Another attendee, Earnest Harvey took off work Aug. 19 to celebrate his birthday…by seeing Sanders speak just 20 miles from his residence in Coralville. Harvey supported Clinton in 2016, but hasn’t yet decided who he’ll caucus for in 2020. 

He said two of the most important causes he cares about when choosing a candidate are their positions on women’s and LGBT rights. He added that he also wants police officers using unnecessary force (stressing not all police officers) to be held more accountable for their actions.

Sanders released a criminal justice reform plan over the weekend, though mentioned it sparingly during his speech in West Branch. 

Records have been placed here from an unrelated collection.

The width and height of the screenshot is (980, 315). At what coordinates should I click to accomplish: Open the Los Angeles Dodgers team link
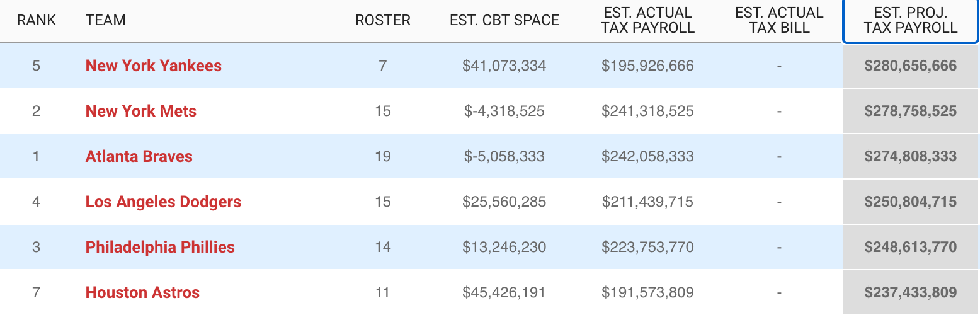pyautogui.click(x=163, y=202)
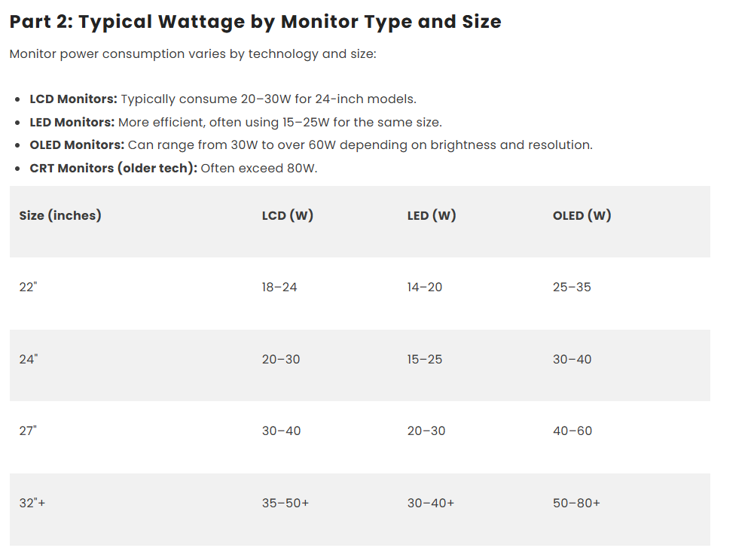
Task: Click the 22" size row cell
Action: 28,288
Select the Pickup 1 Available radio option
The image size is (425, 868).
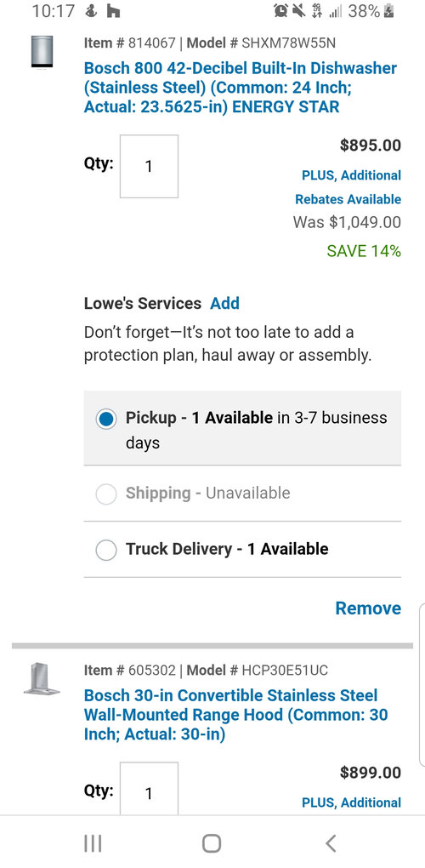click(105, 420)
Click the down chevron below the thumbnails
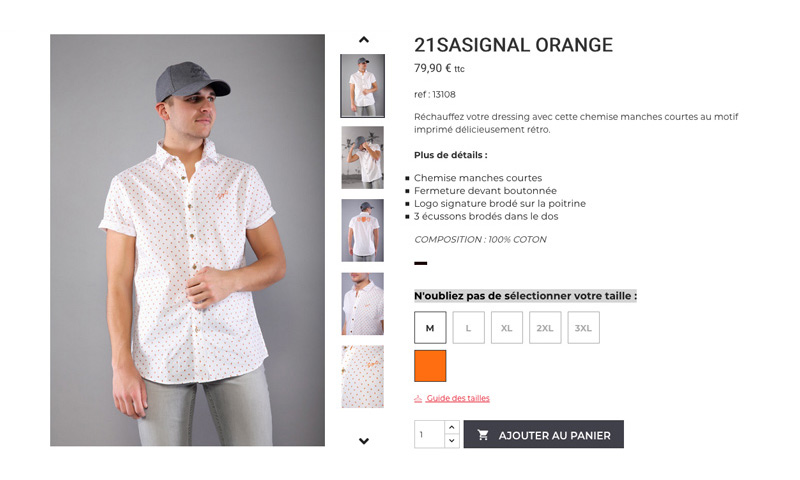800x480 pixels. tap(364, 441)
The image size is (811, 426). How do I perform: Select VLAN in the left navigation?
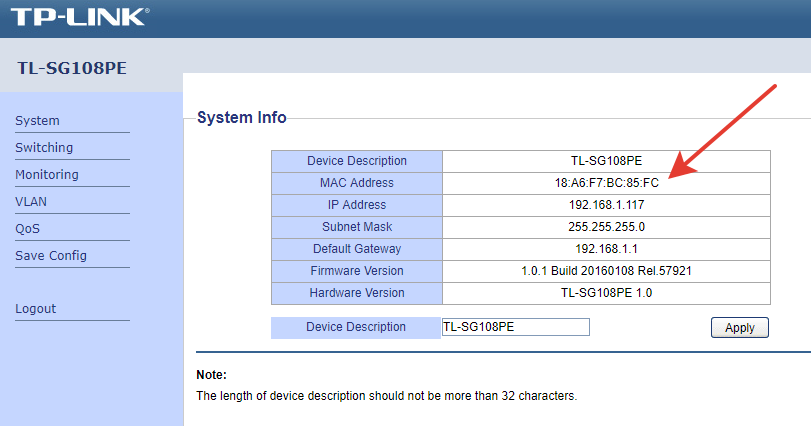point(31,202)

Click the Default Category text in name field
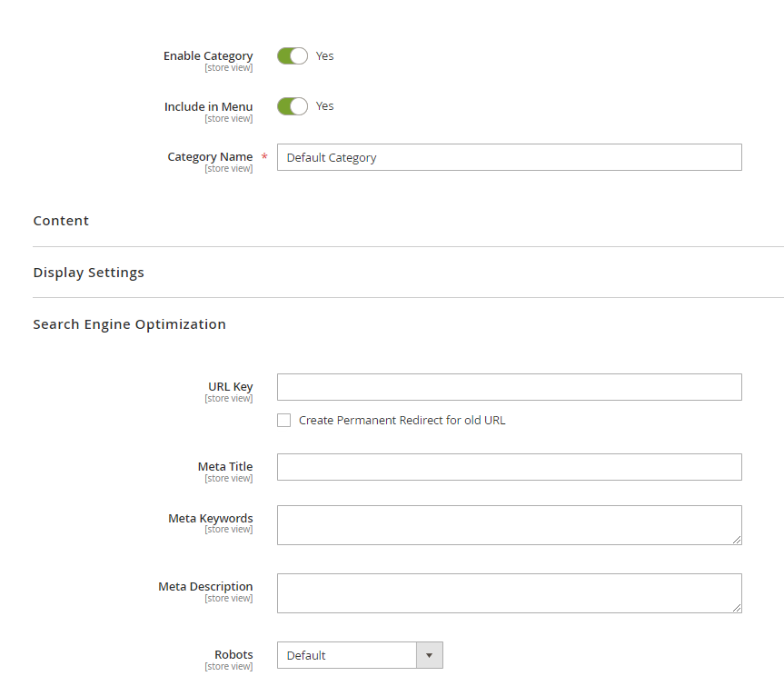pyautogui.click(x=331, y=156)
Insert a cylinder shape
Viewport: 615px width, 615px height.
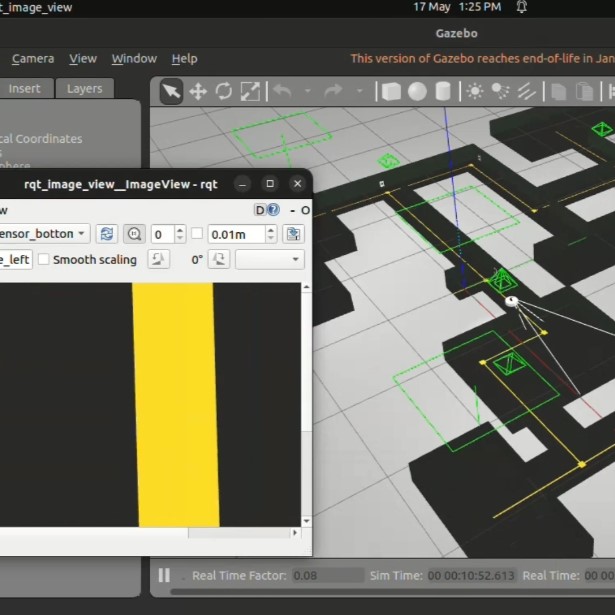(443, 91)
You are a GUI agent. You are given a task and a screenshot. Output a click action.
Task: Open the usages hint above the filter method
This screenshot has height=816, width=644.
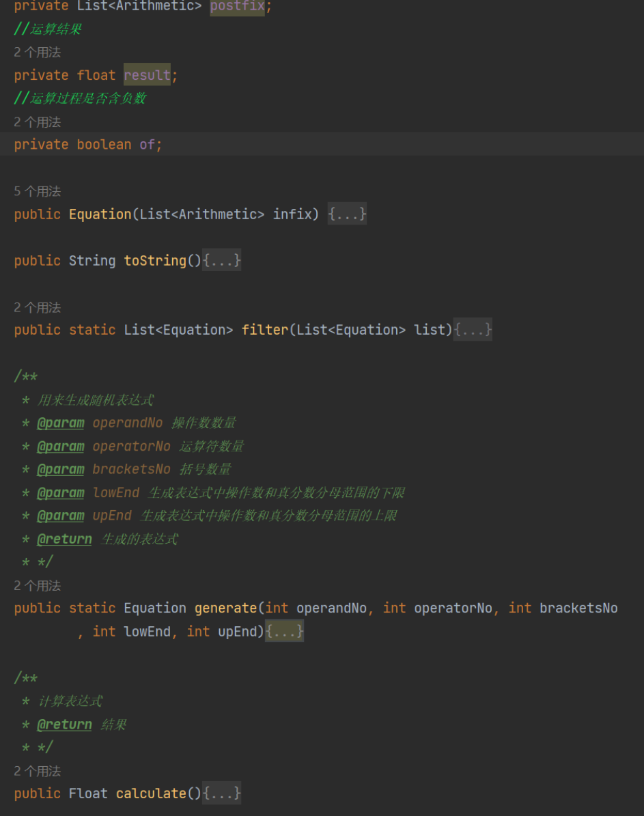(x=38, y=308)
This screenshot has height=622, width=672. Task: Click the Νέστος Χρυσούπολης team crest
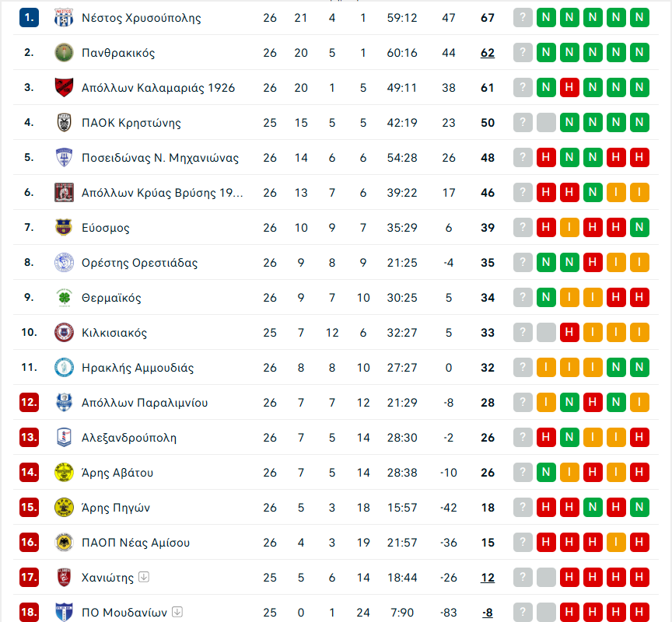pyautogui.click(x=64, y=18)
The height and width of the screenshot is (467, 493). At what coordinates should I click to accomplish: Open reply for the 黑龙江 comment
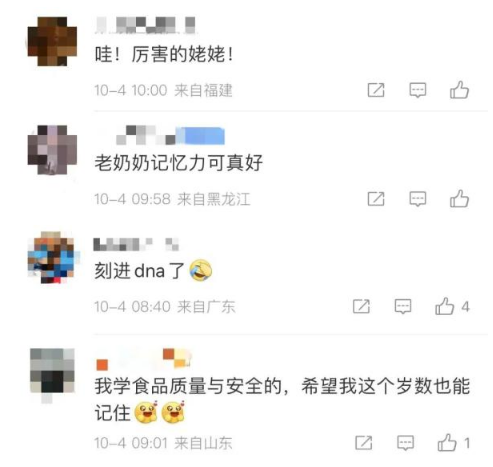[x=418, y=199]
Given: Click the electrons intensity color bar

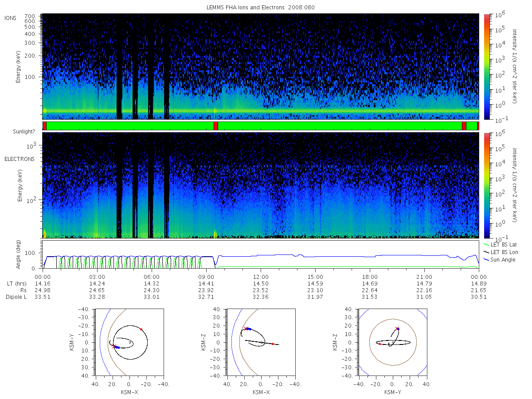Looking at the screenshot, I should pos(486,185).
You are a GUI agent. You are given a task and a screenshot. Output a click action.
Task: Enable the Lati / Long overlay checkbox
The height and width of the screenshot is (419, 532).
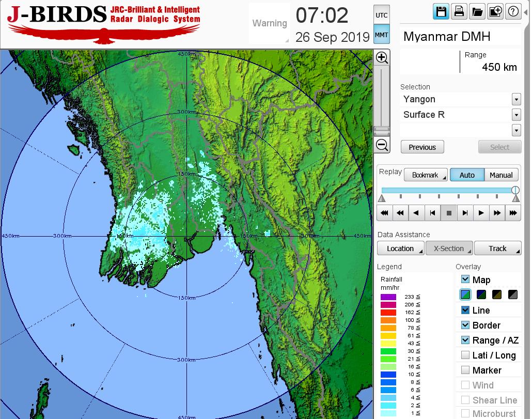pos(465,355)
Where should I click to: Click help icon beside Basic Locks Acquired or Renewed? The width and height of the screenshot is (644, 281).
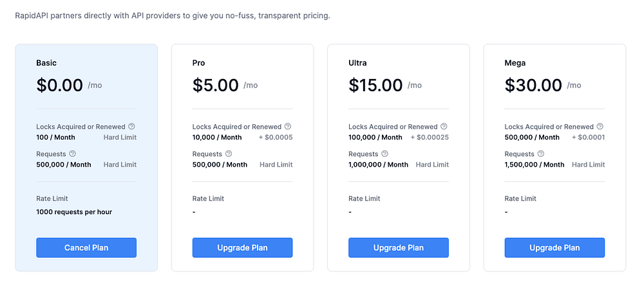(132, 127)
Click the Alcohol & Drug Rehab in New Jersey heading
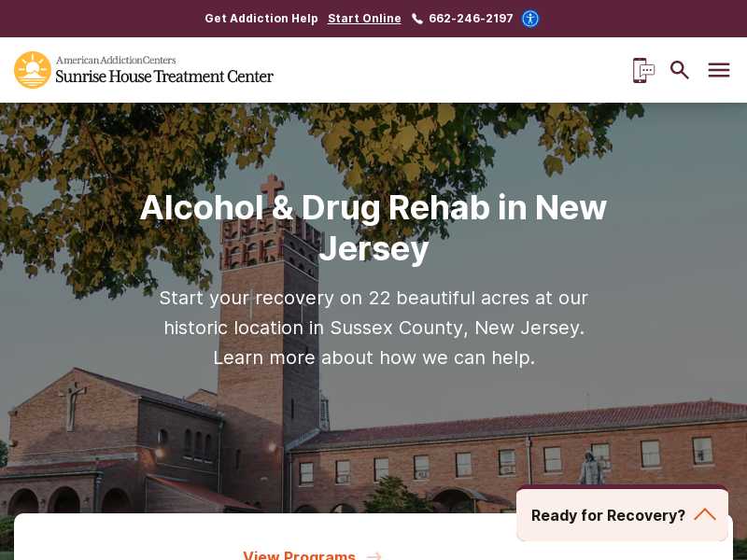The image size is (747, 560). [374, 228]
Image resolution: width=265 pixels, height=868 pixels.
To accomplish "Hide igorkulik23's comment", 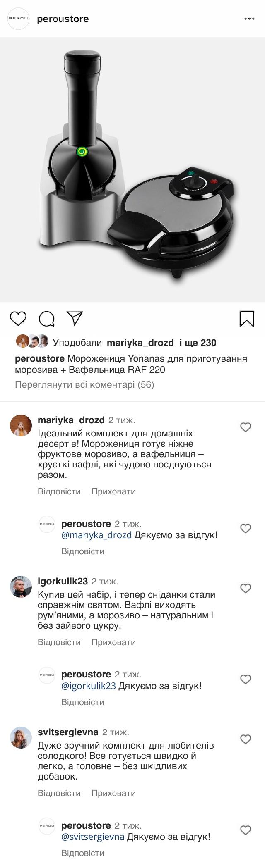I will [x=113, y=642].
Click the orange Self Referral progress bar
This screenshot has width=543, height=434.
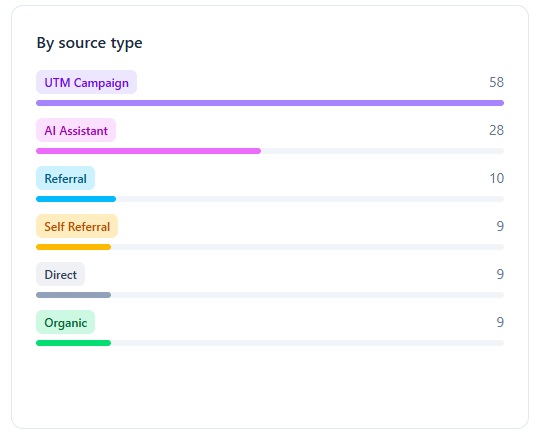coord(73,247)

The proposal outlines a spectrum of changes Sanders would implement, including commuting long prison sentences,  legalizing marijuana, ending cash bail, increasing oversight of police, boosting the number of public defenders, ending private, for-profit prisons, and making phone and video calls in prison for free. 

In addition to his visit to West Branch, Sanders hosted a labor town hall in Davenport, and he and his campaign staff played a game of softball against Iowa media at the iconic Diresville “Field of Dreams.” Aug. 20, Sanders is scheduled to make four stops across western Iowa, including another “ice cream social” in Okaboji, and Aug. 21, he’ll wrap up his Iowa tour with visits to Altoona and Des Moines.